Each line must appear in the answer exactly as it does in the data.

* * * * * * * * *

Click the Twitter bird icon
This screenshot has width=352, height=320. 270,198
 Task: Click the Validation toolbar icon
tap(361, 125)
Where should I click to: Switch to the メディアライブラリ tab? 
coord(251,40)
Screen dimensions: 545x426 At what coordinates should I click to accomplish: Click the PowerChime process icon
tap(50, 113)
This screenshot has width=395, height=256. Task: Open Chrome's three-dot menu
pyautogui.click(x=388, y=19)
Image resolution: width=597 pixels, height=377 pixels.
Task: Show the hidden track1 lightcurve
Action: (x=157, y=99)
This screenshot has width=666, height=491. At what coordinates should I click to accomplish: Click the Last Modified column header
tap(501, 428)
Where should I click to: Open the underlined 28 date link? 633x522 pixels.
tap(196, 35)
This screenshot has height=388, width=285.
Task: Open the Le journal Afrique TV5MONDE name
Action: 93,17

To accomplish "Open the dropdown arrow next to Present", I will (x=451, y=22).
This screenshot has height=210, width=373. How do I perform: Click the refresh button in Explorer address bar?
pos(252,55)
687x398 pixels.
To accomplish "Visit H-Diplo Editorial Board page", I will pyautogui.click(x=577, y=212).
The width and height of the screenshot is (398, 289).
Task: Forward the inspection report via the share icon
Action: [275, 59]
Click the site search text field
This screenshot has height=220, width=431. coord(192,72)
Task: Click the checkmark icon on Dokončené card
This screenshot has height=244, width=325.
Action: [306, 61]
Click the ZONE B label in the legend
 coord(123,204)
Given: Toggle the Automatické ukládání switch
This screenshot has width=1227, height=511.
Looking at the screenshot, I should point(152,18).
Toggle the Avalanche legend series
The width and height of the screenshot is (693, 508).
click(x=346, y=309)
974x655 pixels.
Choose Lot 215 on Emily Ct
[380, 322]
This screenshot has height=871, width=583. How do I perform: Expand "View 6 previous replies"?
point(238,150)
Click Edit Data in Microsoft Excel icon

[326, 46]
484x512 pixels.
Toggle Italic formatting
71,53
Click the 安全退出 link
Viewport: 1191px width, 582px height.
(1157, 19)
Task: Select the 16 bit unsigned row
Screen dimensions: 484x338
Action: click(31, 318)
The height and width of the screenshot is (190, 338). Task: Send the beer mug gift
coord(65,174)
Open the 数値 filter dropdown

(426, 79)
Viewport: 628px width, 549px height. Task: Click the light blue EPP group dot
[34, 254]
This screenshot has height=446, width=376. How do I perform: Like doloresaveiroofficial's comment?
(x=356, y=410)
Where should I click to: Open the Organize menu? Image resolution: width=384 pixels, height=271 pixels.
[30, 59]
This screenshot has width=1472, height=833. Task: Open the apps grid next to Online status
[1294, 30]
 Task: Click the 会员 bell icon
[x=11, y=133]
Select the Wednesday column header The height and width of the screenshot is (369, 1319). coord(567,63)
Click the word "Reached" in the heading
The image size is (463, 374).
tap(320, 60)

* * * * * * * * *

• _YOUR SOLUTION_:
Click the Twitter bird icon
This screenshot has width=352, height=320. 270,198
 Task: Click the Validation toolbar icon
tap(361, 125)
Where should I click to: Switch to the メディアライブラリ tab? 
coord(251,40)
Screen dimensions: 545x426 At what coordinates should I click to accomplish: Click the PowerChime process icon
tap(50, 113)
This screenshot has width=395, height=256. Task: Open Chrome's three-dot menu
pyautogui.click(x=388, y=19)
Image resolution: width=597 pixels, height=377 pixels.
Task: Show the hidden track1 lightcurve
Action: (x=157, y=99)
This screenshot has width=666, height=491. At what coordinates should I click to accomplish: Click the Last Modified column header
tap(501, 428)
Where should I click to: Open the underlined 28 date link? 633x522 pixels.
tap(196, 35)
This screenshot has height=388, width=285.
Task: Open the Le journal Afrique TV5MONDE name
Action: 93,17

To accomplish "Open the dropdown arrow next to Present", I will (x=451, y=22).
This screenshot has height=210, width=373. How do I perform: Click the refresh button in Explorer address bar?
pos(252,55)
687x398 pixels.
To accomplish "Visit H-Diplo Editorial Board page", I will pyautogui.click(x=577, y=212).
The width and height of the screenshot is (398, 289).
Task: Forward the inspection report via the share icon
Action: [275, 59]
Click the site search text field
This screenshot has height=220, width=431. coord(192,72)
Task: Click the checkmark icon on Dokončené card
This screenshot has height=244, width=325.
Action: [306, 61]
Click the ZONE B label in the legend
 coord(123,204)
Given: Toggle the Automatické ukládání switch
This screenshot has width=1227, height=511.
Looking at the screenshot, I should point(152,18).
Toggle the Avalanche legend series
The width and height of the screenshot is (693, 508).
click(x=346, y=309)
974x655 pixels.
Choose Lot 215 on Emily Ct
[380, 322]
This screenshot has height=871, width=583. How do I perform: Expand "View 6 previous replies"?
point(238,150)
Click Edit Data in Microsoft Excel icon

[326, 46]
484x512 pixels.
Toggle Italic formatting
71,53
Click the 安全退出 link
Viewport: 1191px width, 582px height.
(1157, 19)
Task: Select the 16 bit unsigned row
Screen dimensions: 484x338
Action: click(31, 318)
The height and width of the screenshot is (190, 338). Task: Send the beer mug gift
coord(65,174)
Open the 数値 filter dropdown

(426, 79)
Viewport: 628px width, 549px height. Task: Click the light blue EPP group dot
[34, 254]
This screenshot has height=446, width=376. How do I perform: Like doloresaveiroofficial's comment?
(x=356, y=410)
Where should I click to: Open the Organize menu? Image resolution: width=384 pixels, height=271 pixels.
[30, 59]
This screenshot has width=1472, height=833. Task: Open the apps grid next to Online status
[1294, 30]
 Task: Click the 会员 bell icon
[x=11, y=133]
Select the Wednesday column header The height and width of the screenshot is (369, 1319). coord(567,63)
Click the word "Reached" in the heading
The image size is (463, 374).
tap(320, 60)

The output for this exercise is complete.